So I started documenting my observations on GUIDs and how they are used in databases in a previous entry and it’s time to get back to this topic. The original entry which discusses what GUIDs are and the model they typically follow can be found here: http://nerdnotes.net/blog/PermaLink,guid,0ab98866-4d22-4874-bd1d-10ab6fa483b6.aspx
This entry is going to focus on why it’s bad to use a GUID as the primary key on a SQL Table. As I noted in my previous entry, one of the characteristics of GUIDs that make them unique is that they are generated randomly. On the other hand a primary key in SQL Server uses a clustered index. A clustered index describes an index where each of the entries in the index is kept in sorted order. Specifically the idea is that since entries are inserted into the index in sorted order, it is possible to very quickly find an entry without needing to scan the entire index.
Key to this discussion is an understanding of the implications of a clustered index. As with any index in a database, it takes extra time to add an entry into an index. The advantage of an index is that they speed up lookup on a table. Sometimes, indexes are unique (such as the one for the primary key) and in some cases they are clustered. Each of these requirements can slow the amount of time needed to add the latest entry to that index. The result is that when we work with a table and we start making decisions on what should and shouldn’t be indexed we are looking to balance the cost of doing an insertion or update vs. the speed of doing a lookup.
Of the indices you place on your table, the one with the most direct impact on the speed of your database's query is the clustered index which is by default on the primary key. It is possible to create a primary key that doesn’t use a clustered index, but this is a rare event and not even considered by most DBAs and developers. What's important however is the unique characteristic of a clustered index. Clustered indices are sorted, that is each entry is physically ordered based on it’s sort order. This is where the difference between an identity/integer based primary key and a GUID based key becomes vital.
The way that GUIDs are generated randomly means that unlike an identity column where the next value always sorts after the preceding value, GUIDs are random. Thus when you need to add this new entry to your clustered index, instead of SQL Server appending the latest entry to the bottom of the index which is a quick and relatively painless operation, it is constantly attempting to insert your new entry into the middle of the index. Doesn’t sound like a big deal, well it is because it triggers block splits and a lot of additional information. Not only that but a 4 or 8 byte integer value takes up a lot less space then does a 64 byte GUID.
Yes, space, not something we normally worry about anymore, and from the standpoint of your database as a whole it’s not an issue. It's an issue because of the fact that you are putting this value in an index. The whole point of an index is that multiple entries can be quickly accessed because each entry in the index is small, but with GUID values aren't small.
So this accounts for two easy to verify technical reasons why GUIDs are a poor choice for use as the primary key on your table.
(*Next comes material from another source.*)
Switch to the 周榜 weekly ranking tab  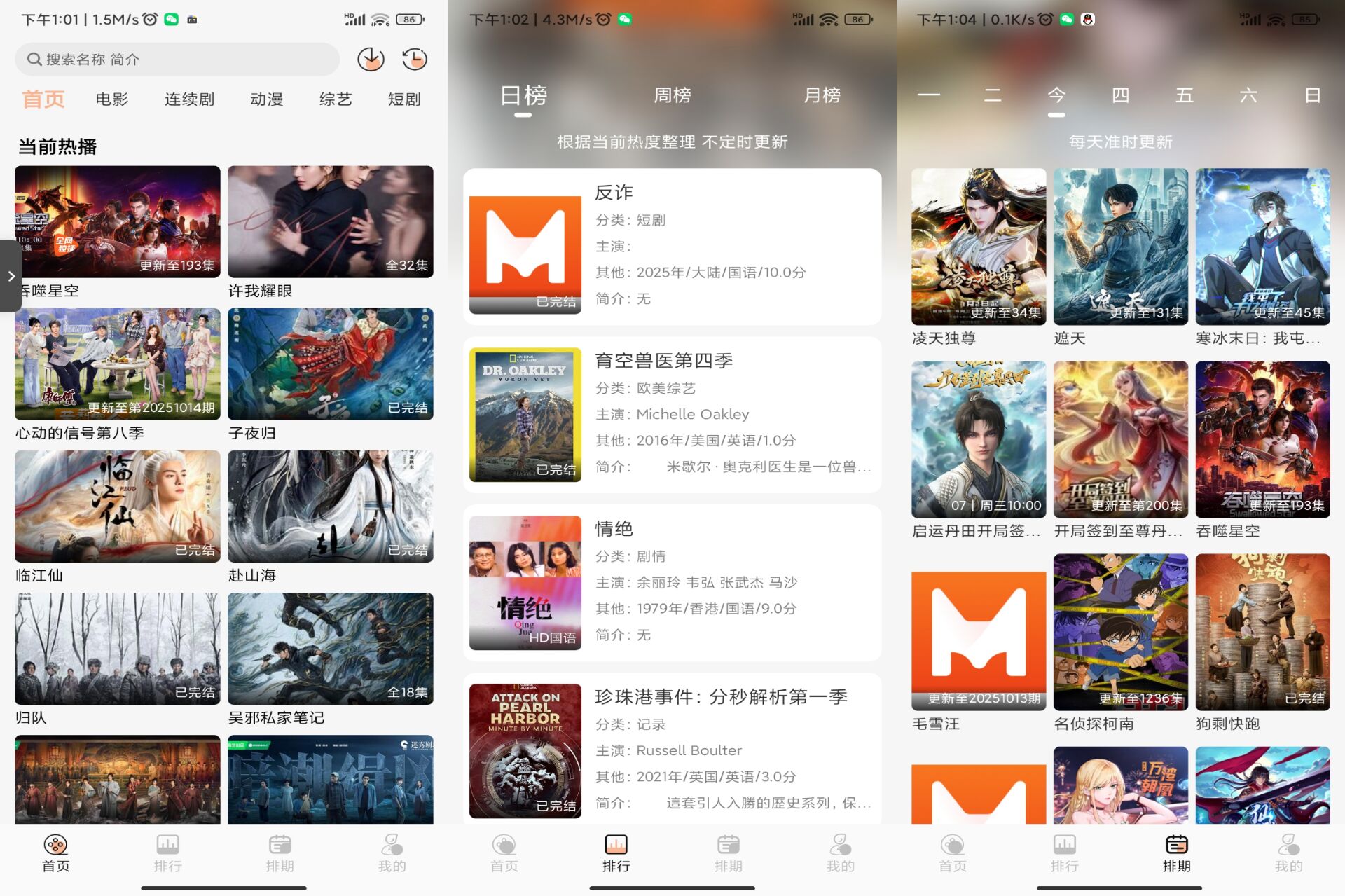pyautogui.click(x=673, y=95)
Other reasons include the fact that since SQL Server and .NET v1.1 have slightly different physical representations for GUIDs you are constantly converting between the formats, and the fact that identity values are much more human readable in a test environment as opposed to GUIDs.
But aside from the arguments against GUIDs what are the arguments for GUIDs. Well the first is that since behind the scenes SQL Server applies a row identifier in the form of a GUID you are actually saving space by re-using that row GUID for your primary key. Of course the fallacy here is that just because SQL Server has assigned a value behind the scenes to the row doesn’t mean you are using that value in your index. As a result your indexing is still more expensive.
More importantly is a common security issue in web based applications. HTML/CGI developers and their future counterparts in ASP and ASP.NET need a way to identify the user between HTTP requests. The challenge here is that each HTTP request needs to carry an identifier for the current record in the database, so there is a huge temptation to use the primary key for that record. The problem is that if you are using identity columns and are passing those integer values, it is very easy for a hacker to manipulate that integer value by adding or subtracting 1 and getting someone else’s record. This is VERY bad.
So one way to resolve this was to use GUID values as the primary key. This way a hacker couldn’t just shift a digit and get another record, of course they could start guessing at the correct ID for another user or record, but the odds of guessing correctly are incredibly small. Unfortunately this solution still has a flaw, which is that once a hacker has that identity value even though it’s a GUID security is still compromised. Fortunately there is a simple and much better solution for .NET developers. The Session ID allows you to associate each request with data maintained on the server.
Session values are temporary and as a result resolve the security issues seen with passing identity columns across the web. The only remaining reason (that I know of off the top of my head) for using GUIDs has to do with resolving differences across multiple independent databases. This is another large topic, and so I’m going to put off that discussion until a future post, but suffice it to say for the current discussion that this remaining reason has nothing to do with transaction databases. Unlike a database which is being used to hold records from multiple different unique sources your transaction database doesn’t need to be concerned with integrating entries from another source… but as I said that’s a topic for another post.